- **Material supplied**:
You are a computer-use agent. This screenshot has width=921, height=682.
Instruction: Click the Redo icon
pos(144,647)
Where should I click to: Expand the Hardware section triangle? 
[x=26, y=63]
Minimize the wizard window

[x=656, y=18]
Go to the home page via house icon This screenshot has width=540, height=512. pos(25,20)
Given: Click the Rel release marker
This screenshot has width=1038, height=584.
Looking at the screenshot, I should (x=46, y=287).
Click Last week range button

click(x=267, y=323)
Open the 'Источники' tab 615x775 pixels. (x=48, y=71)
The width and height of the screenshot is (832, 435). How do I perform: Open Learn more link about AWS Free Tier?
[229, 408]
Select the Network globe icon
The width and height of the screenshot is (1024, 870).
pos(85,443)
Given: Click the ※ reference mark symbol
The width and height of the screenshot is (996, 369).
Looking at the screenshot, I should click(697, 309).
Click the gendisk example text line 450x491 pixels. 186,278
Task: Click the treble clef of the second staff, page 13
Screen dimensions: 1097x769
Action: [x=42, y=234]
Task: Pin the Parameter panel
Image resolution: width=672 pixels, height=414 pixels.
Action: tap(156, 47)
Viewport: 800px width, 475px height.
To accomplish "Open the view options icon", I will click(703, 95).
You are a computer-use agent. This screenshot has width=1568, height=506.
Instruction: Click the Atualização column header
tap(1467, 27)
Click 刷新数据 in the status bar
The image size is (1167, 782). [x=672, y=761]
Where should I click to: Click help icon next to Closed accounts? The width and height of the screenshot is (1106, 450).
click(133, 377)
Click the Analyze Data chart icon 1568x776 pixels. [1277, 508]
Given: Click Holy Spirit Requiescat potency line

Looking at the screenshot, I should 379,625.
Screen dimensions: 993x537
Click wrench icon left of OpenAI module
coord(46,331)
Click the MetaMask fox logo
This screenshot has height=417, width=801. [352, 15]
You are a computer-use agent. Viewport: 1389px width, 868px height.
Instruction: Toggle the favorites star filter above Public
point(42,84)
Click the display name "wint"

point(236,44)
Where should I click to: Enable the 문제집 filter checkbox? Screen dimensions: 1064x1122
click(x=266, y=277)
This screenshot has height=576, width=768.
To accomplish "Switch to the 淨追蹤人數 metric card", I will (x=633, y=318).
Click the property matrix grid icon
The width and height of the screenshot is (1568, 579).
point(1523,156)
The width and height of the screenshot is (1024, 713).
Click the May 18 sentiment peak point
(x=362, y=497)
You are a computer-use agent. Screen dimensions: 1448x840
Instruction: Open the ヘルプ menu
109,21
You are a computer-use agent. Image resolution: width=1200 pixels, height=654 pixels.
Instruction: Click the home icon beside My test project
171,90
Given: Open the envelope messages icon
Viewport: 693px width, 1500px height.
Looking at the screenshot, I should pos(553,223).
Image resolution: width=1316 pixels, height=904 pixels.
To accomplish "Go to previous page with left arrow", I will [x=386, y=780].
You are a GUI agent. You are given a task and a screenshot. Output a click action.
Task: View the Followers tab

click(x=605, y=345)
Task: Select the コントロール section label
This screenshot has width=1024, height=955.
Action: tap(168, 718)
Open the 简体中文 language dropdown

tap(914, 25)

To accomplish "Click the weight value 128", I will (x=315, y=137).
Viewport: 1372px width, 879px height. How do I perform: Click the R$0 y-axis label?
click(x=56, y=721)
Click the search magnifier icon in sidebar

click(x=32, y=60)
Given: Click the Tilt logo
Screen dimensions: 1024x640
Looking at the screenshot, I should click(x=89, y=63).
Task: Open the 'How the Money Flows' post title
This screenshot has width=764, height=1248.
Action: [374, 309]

- **Task**:
Using the listing above, say how many of its lines contain "computer", and give no other words.

- **Written response**:
5